_SECCIÓN DE TEXTO_
El Papa pide a los cardenales que sean “irreprochables”

El papa Francisco oficia ante los cardenales en la capilla Sixtina en el primer día de su papado
El pontífice escribe al rabino jefe de Roma para tender puentes

Pablo Ordaz
Roma, El País
En un reportaje inolvidable sobre una niña autista que se perdió en un monte de Galicia, Manuel Rivas reprodujo las palabras que un sacerdote dijo en el funeral: “Eva se quedó dormida y despertó en el cielo”. El escritor, conmovido como todos los vecinos del pueblo, añadió: “Los curas, cuando hablan el lenguaje de los niños, siempre dicen la verdad”. Y eso, exactamente eso, fue lo que intentó el cardenal Jorge Mario Bergoglio en su primera homilía como papa Francisco.

_DATOS PROPORCIONADOS_

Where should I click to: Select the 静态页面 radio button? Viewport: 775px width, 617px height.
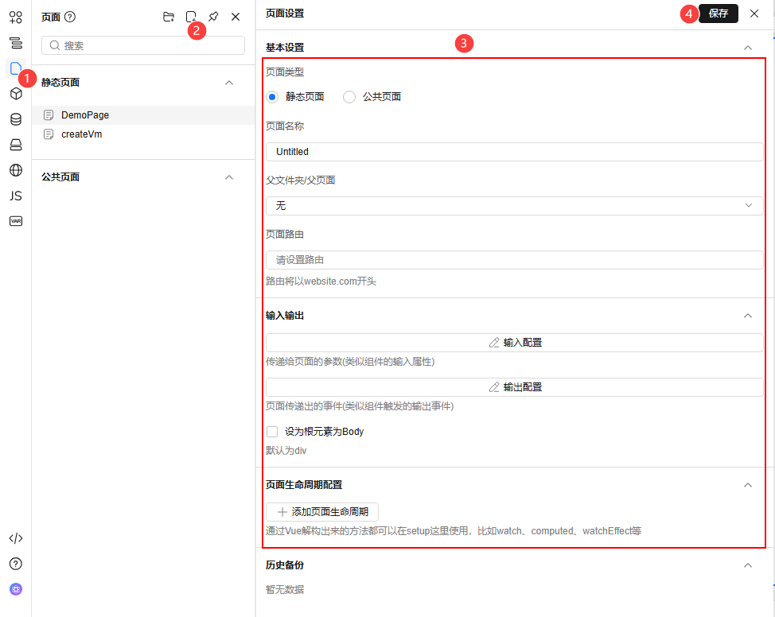coord(274,96)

_TAREA PLANTEADA 1_
Enumere todos los nombres propios de personas que figuran en el artículo sobre el papa Francisco, tal como aparecen en él.
_TAREA PLANTEADA 2_
Prosiga el artículo sobre el papa Francisco a partir de su última oración.

_RESPUESTA FINAL 1_
- Francisco
- Pablo Ordaz
- Manuel Rivas
- Eva
- Jorge Mario Bergoglio

_RESPUESTA FINAL 2_
Frente a los 114 cardenales que lo habían elegido un día antes, príncipes poderosos de las distintas facciones de una Iglesia enfrentada y con el norte perdido, escogió las palabras más sencillas para decirles que la única solución es volver al camino, a la esencia del cristianismo. Les pidió que tuvieran el coraje de “cargar con la cruz de Cristo”, de volver a llevar “una vida irreprochable”, de salir de sus palacios y mezclarse con la gente que los necesita. “Si no confesamos a Jesucristo”, añadió, “nos convertiremos en una ONG piadosa, pero no seremos Iglesia”.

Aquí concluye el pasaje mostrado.